Facebook has become a key rallying point for opposition to Monday’s coup.
In further civil disobedience, lawmakers are refusing to leave their compound in the capital, and more pot-banging was seen in Yangon.
What is Facebook’s role?
The Ministry of Communications and Information said access to Facebook would be blocked until 7 February. However, it was still reported to be accessible sporadically.
Half of Myanmar’s 53 million people use Facebook and activists have set up a page to co-ordinate opposition to the coup.
Facebook allows its app to be used without data costs in Myanmar as a way of avoiding expensive telecoms data charges.
The social media giant acknowledged the disruption, saying “we urge authorities to restore connectivity so that people in Myanmar can communicate with their families and friends and access important information”.
What is happening on the streets?
Reports from Myanmar’s second city, Mandalay, say there was a small demonstration and some arrests.

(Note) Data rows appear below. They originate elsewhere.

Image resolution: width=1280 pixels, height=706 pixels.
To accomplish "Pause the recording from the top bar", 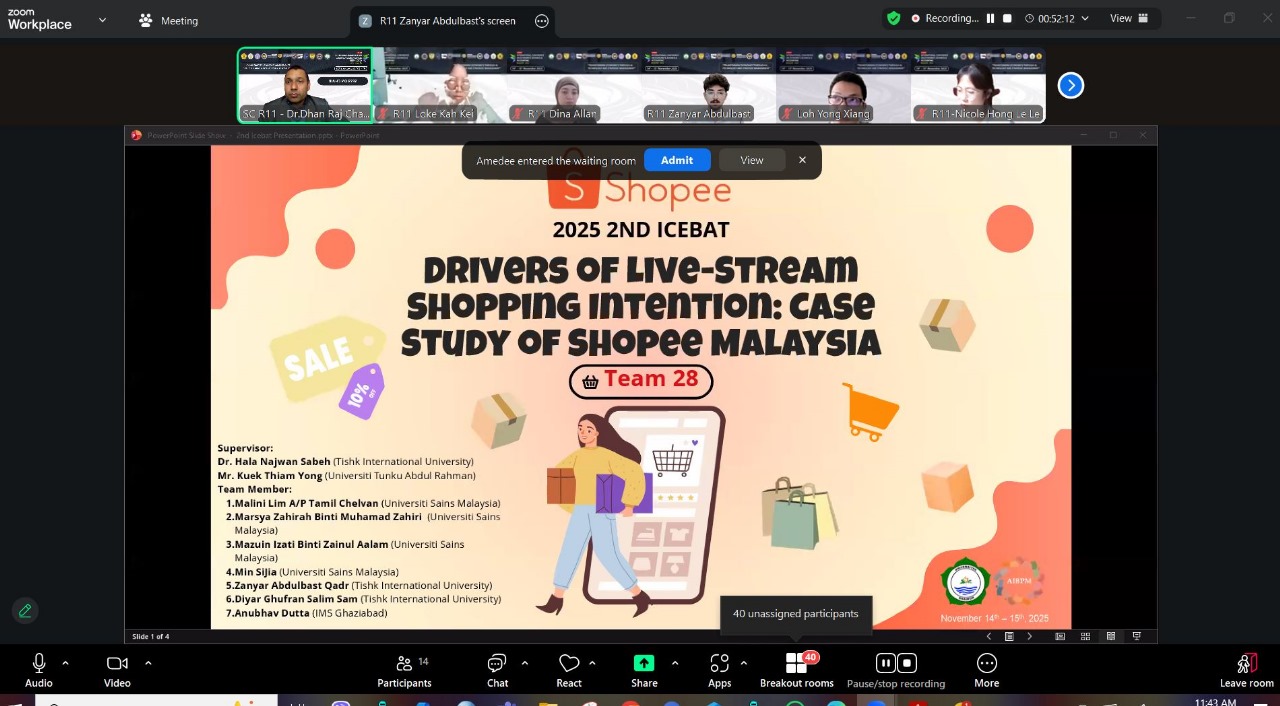I will [x=990, y=18].
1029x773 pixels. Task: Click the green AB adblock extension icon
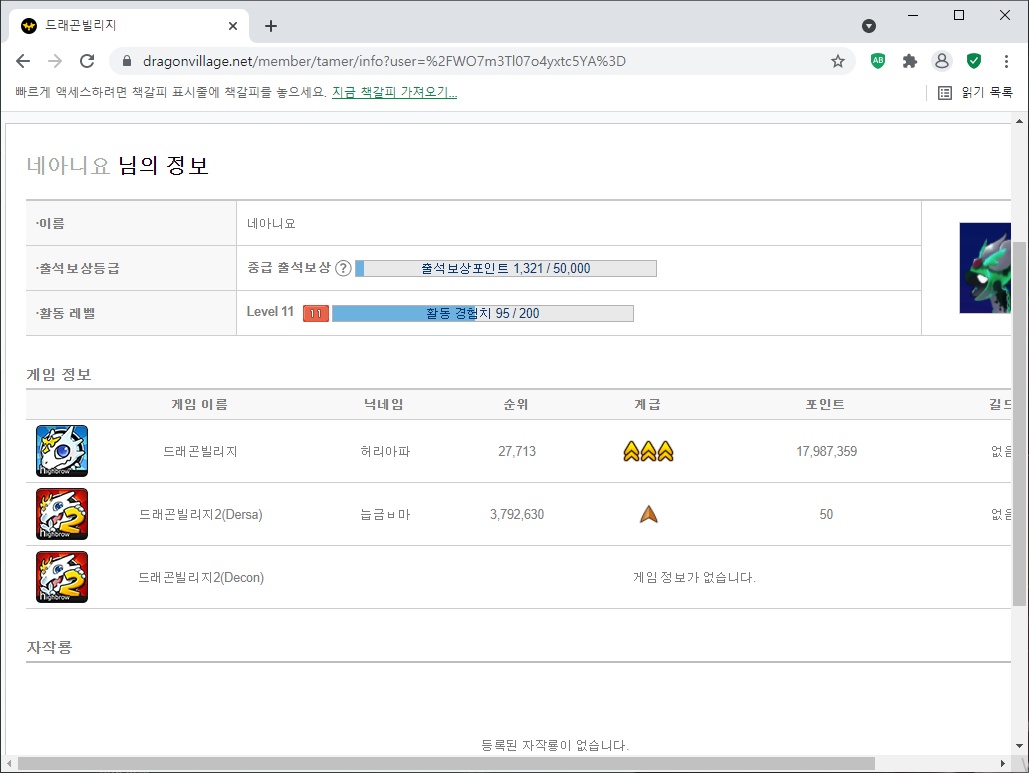[878, 61]
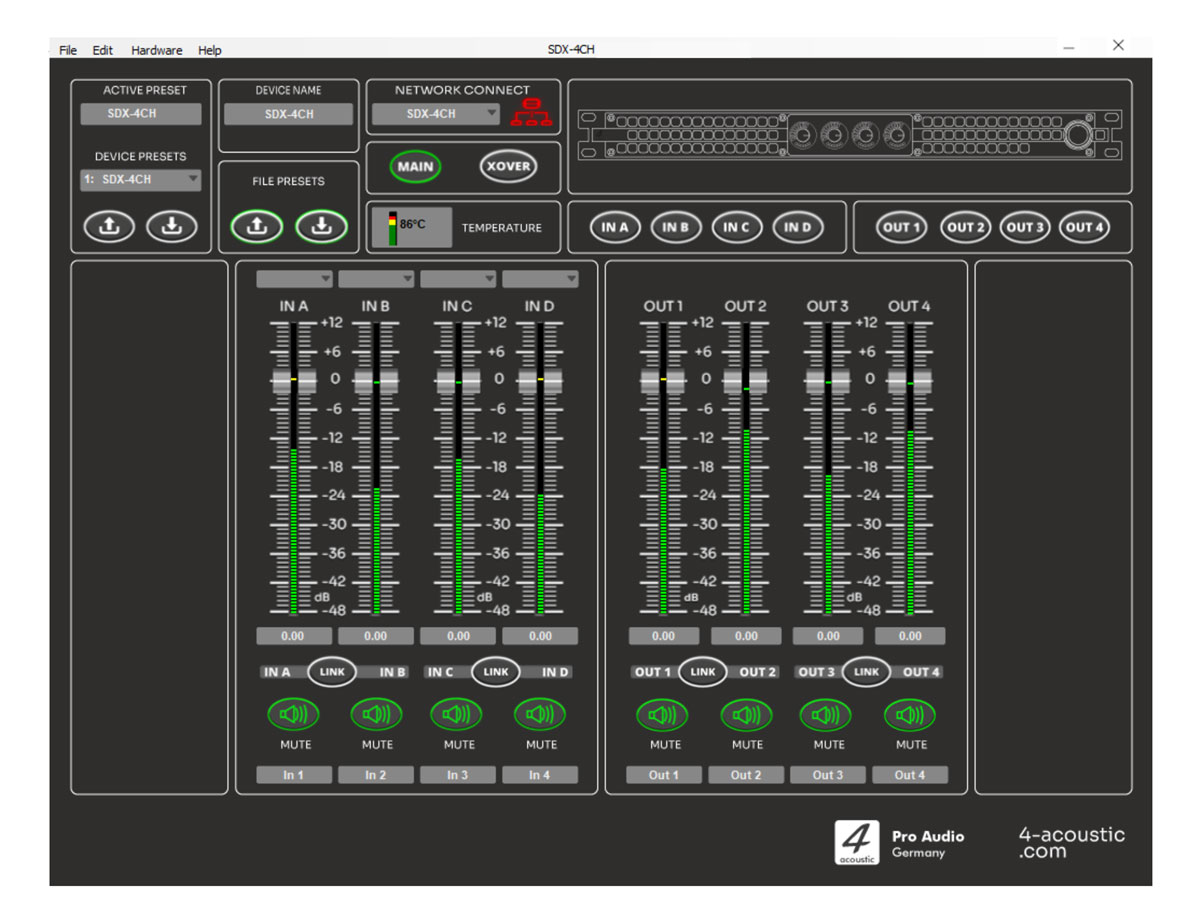
Task: Click the In 1 channel name field
Action: click(293, 775)
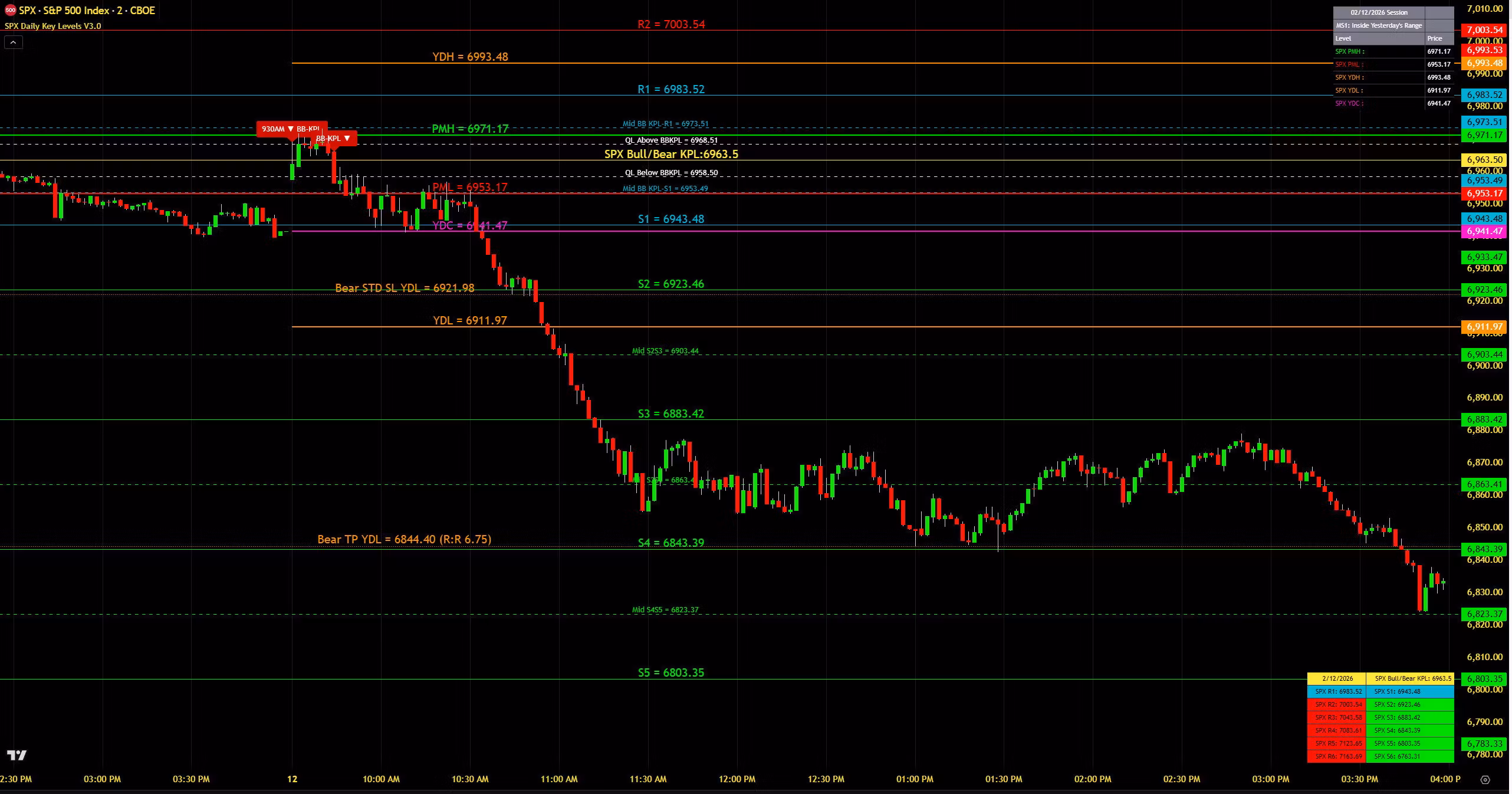The height and width of the screenshot is (794, 1512).
Task: Select the SPX Daily Key Levels V3.0 indicator
Action: tap(52, 26)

In the main city, Yangon, residents banged cooking pots for a second night running in a sign of protest.
At least 70 lawmakers are refusing to leave a government guest house in the capital, Nay Pyi Taw, and have declared what they are calling a new parliamentary session, BBC Burmese reports.
The MPs belong to the National League for Democracy (NLD) led by Aung San Suu Kyi – the elected civilian leader overthrown and then arrested in the coup. The military filed charged against her and the deposed President Win Myint on Wednesday.
The lawmakers are among hundreds who were confined by the military to guest houses before being told they were free to leave.
But the streets are for the most part calm with no sign of major protest and a curfew in force.
However, hospitals have seen protests. Many medics have either stopped work, or continued while wearing symbols of defiance to oppose the suppression of Myanmar’s short-lived democracy.
The UN secretary general, António Guterres, has meanwhile called for constitutional order to be re-established in Myanmar – also known as Burma. He said he hoped there would be unity in the Security Council on the matter.
“We’ll do everything we can to mobilise all the key actors of the international community to put enough pressure on Myanmar to make sure that this coup fails,” he said.
“It’s absolutely unacceptable to reverse the result of the elections and the will of the people.
“I hope that it’ll be possible to make the military in Myanmar understand that this is not the way to rule the country and this is not the way to move forward.”
Western countries have condemned the coup unreservedly, but efforts at the Security Council to reach a common position failed as China dissented. China is one of five permanent members with a right of veto in the council.
Beijing has long played a role of protecting the country from international scrutiny, and has warned since the coup that sanctions or international pressure will only make things worse.
Alongside Russia, it has repeatedly protected Myanmar from criticism at the UN over the military crackdown on the Muslim minority Rohingya population.